Aim of the task: Please copy the data below word for word, from the line that contains "The height and" through the end of the data, and leave the pictures out.
^^^^^^^^^^^^^^^^
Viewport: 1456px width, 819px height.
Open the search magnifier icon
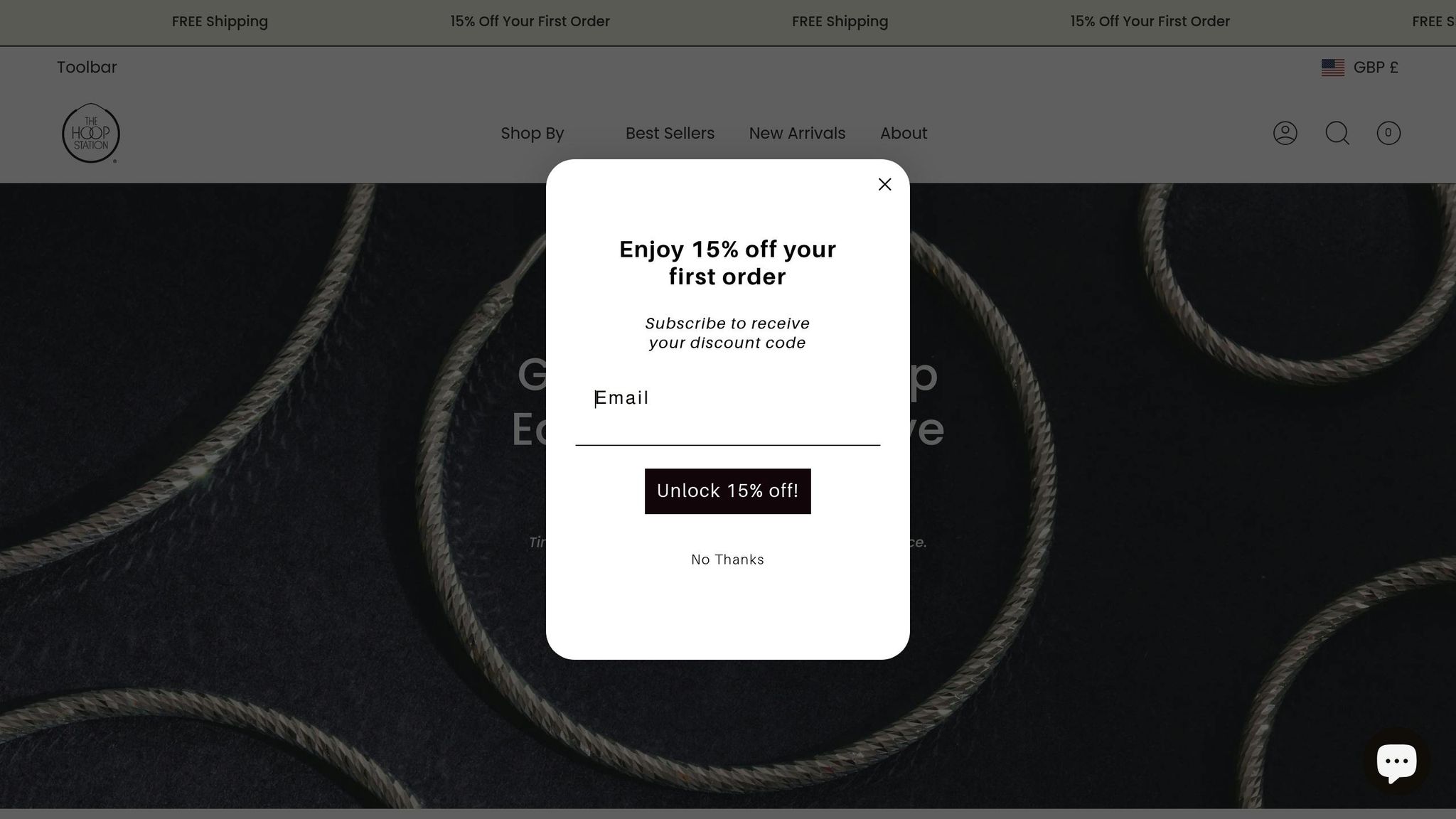click(1337, 133)
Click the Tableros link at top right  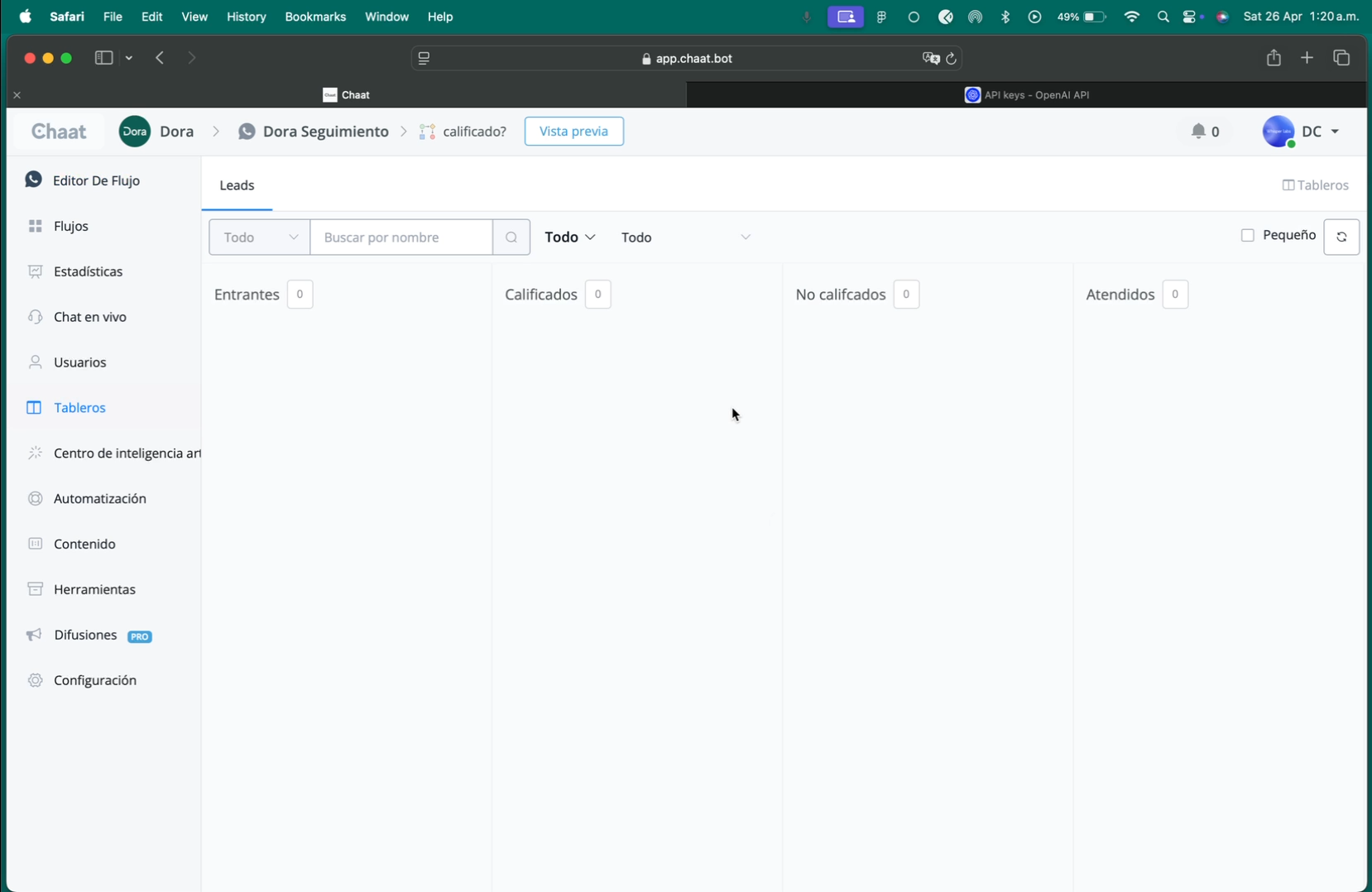pyautogui.click(x=1315, y=185)
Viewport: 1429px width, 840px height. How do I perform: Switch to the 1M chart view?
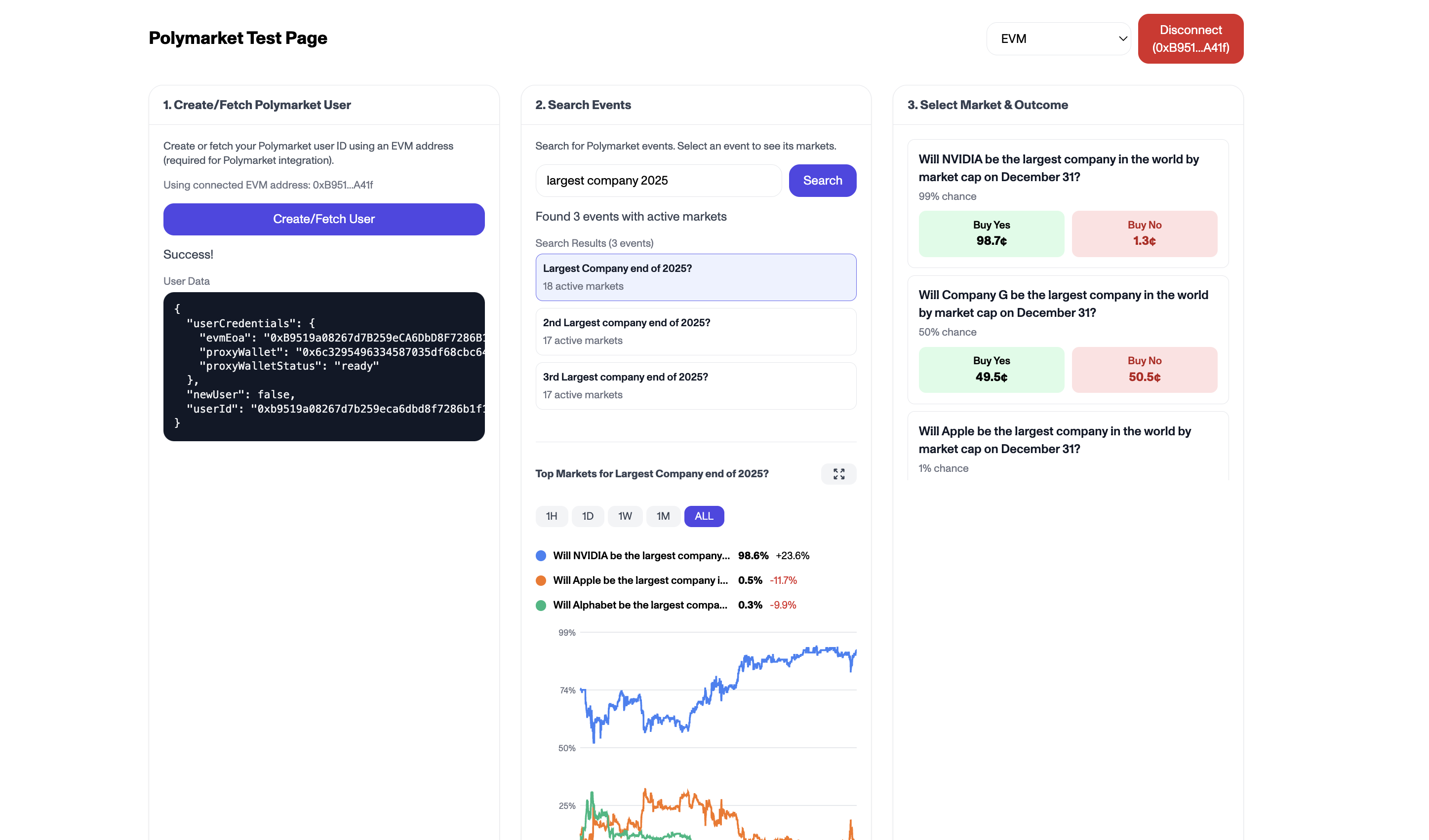click(x=663, y=516)
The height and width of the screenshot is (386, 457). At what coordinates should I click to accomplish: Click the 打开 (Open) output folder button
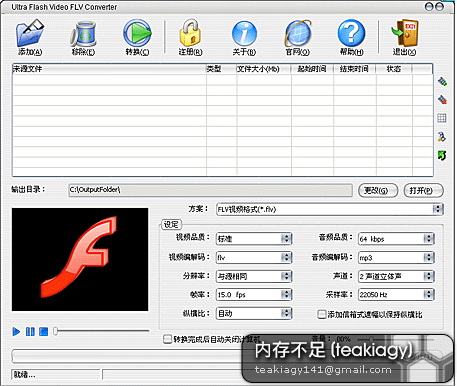point(424,191)
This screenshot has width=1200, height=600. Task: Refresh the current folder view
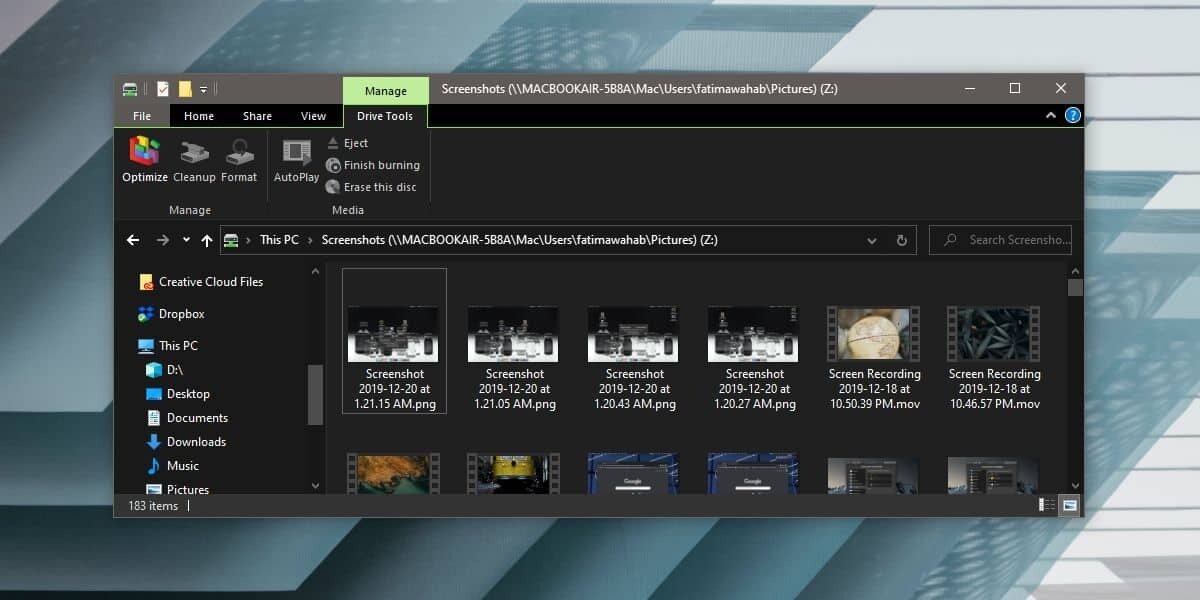pyautogui.click(x=901, y=240)
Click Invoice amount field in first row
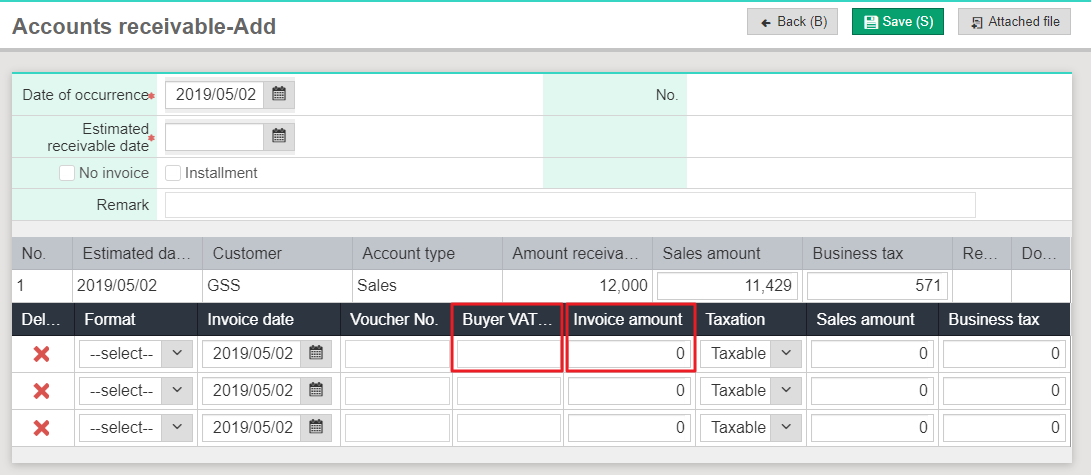Screen dimensions: 1091x475 coord(629,354)
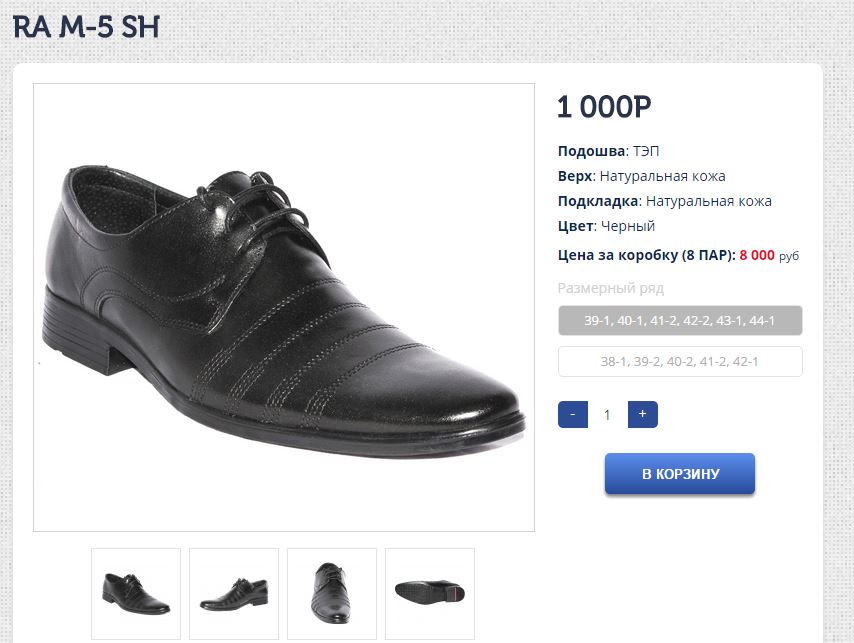854x643 pixels.
Task: Select size row 39-1, 40-1, 41-2, 42-2, 43-1, 44-1
Action: point(680,321)

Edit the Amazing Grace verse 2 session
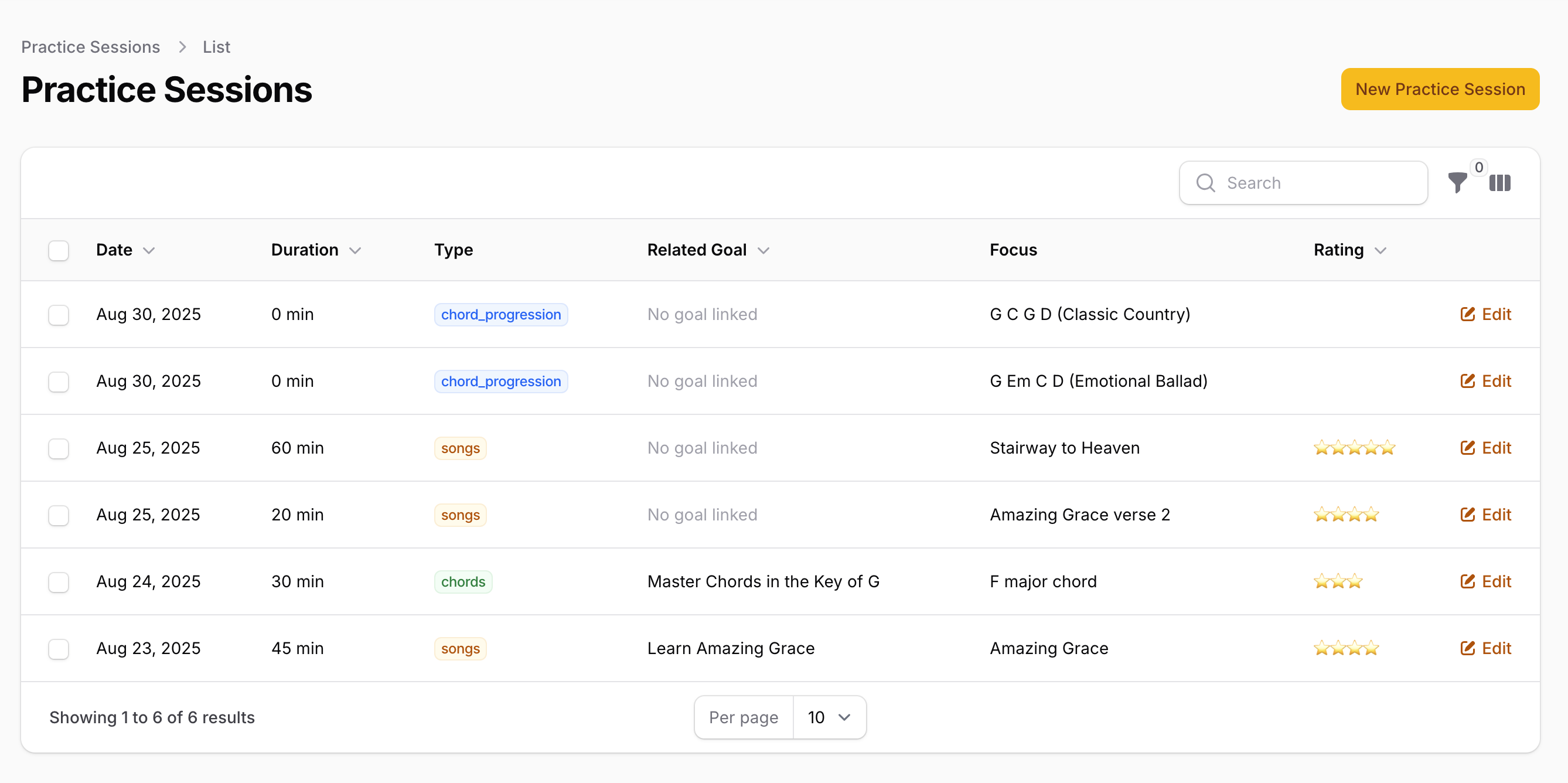pos(1485,515)
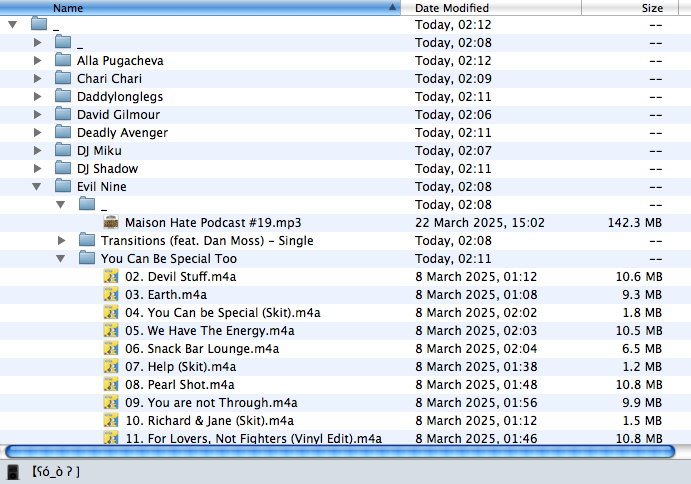The width and height of the screenshot is (691, 484).
Task: Click the 02. Devil Stuff.m4a audio icon
Action: (111, 277)
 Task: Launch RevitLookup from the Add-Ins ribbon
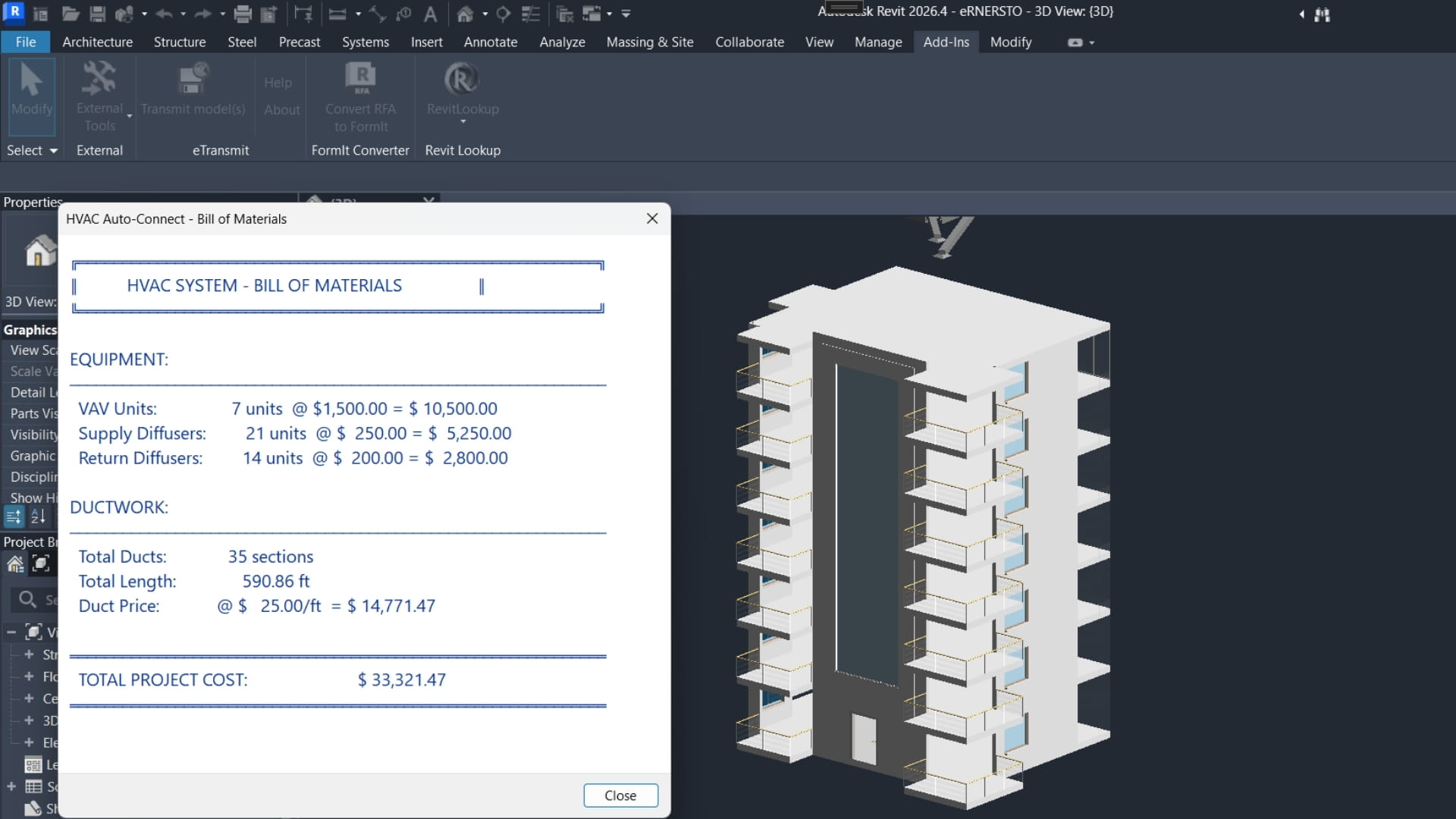(x=463, y=91)
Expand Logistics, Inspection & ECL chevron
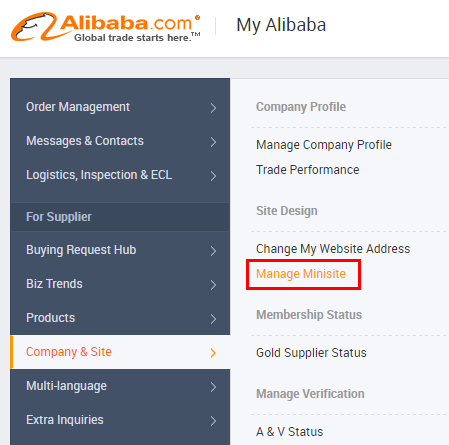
^^^^^^^^^^^^^^^^
Response:
The height and width of the screenshot is (386, 457). At what coordinates should I click to accomplish: Click the 打开 (Open) output folder button
point(424,191)
This screenshot has width=1200, height=600. Task: Refresh the current folder view
pyautogui.click(x=901, y=240)
Click Invoice amount field in first row
Screen dimensions: 1091x475 coord(629,354)
854x643 pixels.
Task: Select size row 39-1, 40-1, 41-2, 42-2, 43-1, 44-1
Action: point(680,321)

Edit the Amazing Grace verse 2 session
pos(1485,515)
The width and height of the screenshot is (691, 484).
Task: Click the 02. Devil Stuff.m4a audio icon
Action: (111, 277)
 Task: Launch RevitLookup from the Add-Ins ribbon
(x=463, y=91)
Expand Logistics, Inspection & ECL chevron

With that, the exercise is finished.